EXTRACT TO READ:
________________

On the other hand, when the distance between the first thermoelectric transducer 10 and the second thermoelectric transducer 20 was apart at 2 m, as shown in FIG. 4, it is revealed that the heat of the heat generating module of the second thermoelectric transducer 20 was not heat transferred to the heat absorbing module side of the first thermoelectric transducer 10 and the first thermoelectric transducer 10 side did not thermally, mutually interfere with the second thermoelectric transducer 20 side. More specifically, it is revealed that it depended on external thermal energy drops.

Then, data was obtained for three times each in the case where the heat absorbing module of the first thermoelectric transducer 10 was artificially heat controlled by the external heat source to keep a temperature of 10° C. (when heat controlled) and the case where artificial heat control was not done (before heated) in the state that the temperature Tα of the heat absorbing module of the first thermoelectric transducer 10 came to equilibrium with the temperature Tβ of the heat generating module of the second thermoelectric transducer 20 in the circuit shown in FIG. 2. The temperature change (° C.) and temperature variation (ΔTβ(° C.)) of the heat generating module of the second thermoelectric transducer 20 were measured with respect to the change in current of the external direct-current power supply, and the results were shown in FIGS. 5 and 6.

In addition, in FIG. 5, symbols ‘a solid diamond’, ‘a solid square’ and ‘a solid rectangle’ denote measurement values for the first, second and third times, respectively, when heat controlled; symbols ‘an asterisk’, ‘a follow circle’ and ‘plus’ denote the measurement values for the first, second and third times, respectively, before heated; and symbols ‘a solid circle’ and ‘minus’ denote a mean value of the measurement values before heated and when heat controlled, respectively. Furthermore, in FIG. 6, symbols ‘an asterisk’, ‘a solid circle’ and ‘a solid square’ denote the temperature difference between the cases when heat controlled and before heated for the first, second and third times, respectively, in FIG. 5; and a symbol ‘a solid rectangle’ denotes a mean value of the temperature differences in the cases when heat controlled and before heated.

The results shown in FIG. 5 reveal that the difference was made in the temperature on the heat generation side before heated and when heat controlled as the current of the external current power source was increased and the temperature difference was also increased. More specifically, it was revealed that thermal energy transfer was done in accordance with the thermal energy input from the first thermoelectric transducer 10 side. Moreover, as shown in FIG. 6, it was also revealed that the temperature variation ΔTβ was increased as the current of the external current power source was increased, and the amount of thermal energy transfer was also increased.

Therefore, it could be confirmed that the Peltier effect circuit shown in FIG. 2 has external thermal energy input dependency and current dependency for thermal energy transfer and the transfer amount is increased as the current is increased. More specifically, it can be said that the principle was demonstrated that thermal energy is transferred from the heat absorbing module side to the heat generating module side of the circuit (so-called heat pumping using the free electrons in the conductors) and thermal energy transfer is possible by the free electrons in the conductors. Furthermore, it could be confirmed that the amount of thermal energy transfer depends on current and the transfer amount is increased as the current is increased.

________________

[Data for locating words and elements]
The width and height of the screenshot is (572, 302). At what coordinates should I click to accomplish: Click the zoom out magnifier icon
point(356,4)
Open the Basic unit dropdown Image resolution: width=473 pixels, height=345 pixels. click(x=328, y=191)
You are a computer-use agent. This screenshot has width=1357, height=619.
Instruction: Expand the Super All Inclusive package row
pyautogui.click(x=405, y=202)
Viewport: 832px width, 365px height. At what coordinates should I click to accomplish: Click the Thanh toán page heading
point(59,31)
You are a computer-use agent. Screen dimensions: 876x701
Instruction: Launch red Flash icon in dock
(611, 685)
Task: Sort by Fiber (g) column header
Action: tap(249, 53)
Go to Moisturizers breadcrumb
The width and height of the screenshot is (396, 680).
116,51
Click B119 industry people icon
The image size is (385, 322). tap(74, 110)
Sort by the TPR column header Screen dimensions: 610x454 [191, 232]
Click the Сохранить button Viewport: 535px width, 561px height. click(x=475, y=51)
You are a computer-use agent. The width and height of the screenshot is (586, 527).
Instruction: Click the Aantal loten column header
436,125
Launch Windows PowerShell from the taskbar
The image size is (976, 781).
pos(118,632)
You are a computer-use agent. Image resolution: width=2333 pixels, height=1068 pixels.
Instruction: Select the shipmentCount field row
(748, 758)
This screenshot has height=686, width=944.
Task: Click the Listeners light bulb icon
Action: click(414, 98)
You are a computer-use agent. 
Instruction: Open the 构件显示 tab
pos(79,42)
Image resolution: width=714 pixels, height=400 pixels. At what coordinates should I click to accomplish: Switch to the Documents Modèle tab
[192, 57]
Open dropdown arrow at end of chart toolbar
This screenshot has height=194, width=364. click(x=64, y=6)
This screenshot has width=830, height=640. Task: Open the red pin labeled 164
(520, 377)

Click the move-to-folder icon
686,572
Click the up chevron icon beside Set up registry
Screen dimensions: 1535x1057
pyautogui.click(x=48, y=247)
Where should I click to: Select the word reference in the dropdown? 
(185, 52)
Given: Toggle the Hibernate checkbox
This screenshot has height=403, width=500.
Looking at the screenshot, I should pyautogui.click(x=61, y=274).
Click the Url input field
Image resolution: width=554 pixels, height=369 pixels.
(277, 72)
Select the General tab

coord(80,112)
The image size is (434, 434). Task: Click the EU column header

________________

PROBLEMS:
1. Copy the stretch of the thermoelectric transducer text from "In addition, in" through "and before heated.", swapping "before heated" for "without heat control".
2. According to the thermoelectric transducer text, why was it concluded that thermal energy transfer in the Peltier effect circuit depends on current?
3. Answer these questions about the thermoelectric transducer text:
(a) At what temperature was the heat absorbing module of the first thermoelectric transducer kept when it was heat controlled?
(b) How many times was data obtained for each case?
(c) How far apart were the first and second thermoelectric transducers in the case shown in FIG. 4?

ANSWERS TO THE EXERCISE:
1.
In addition, in FIG. 5, symbols ‘a solid diamond’, ‘a solid square’ and ‘a solid rectangle’ denote measurement values for the first, second and third times, respectively, when heat controlled; symbols ‘an asterisk’, ‘a follow circle’ and ‘plus’ denote the measurement values for the first, second and third times, respectively, without heat control; and symbols ‘a solid circle’ and ‘minus’ denote a mean value of the measurement values without heat control and when heat controlled, respectively. Furthermore, in FIG. 6, symbols ‘an asterisk’, ‘a solid circle’ and ‘a solid square’ denote the temperature difference between the cases when heat controlled and without heat control for the first, second and third times, respectively, in FIG. 5; and a symbol ‘a solid rectangle’ denotes a mean value of the temperature differences in the cases when heat controlled and without heat control.

2. The results in FIG. 5 showed that the temperature difference on the heat generation side between the before-heated and heat-controlled cases grew as the current was increased. FIG. 6 showed that the temperature variation ΔTβ also increased with the current, so the amount of thermal energy transfer increased as the current increased.

3.
(a) 10° C.
(b) Three times.
(c) 2 m.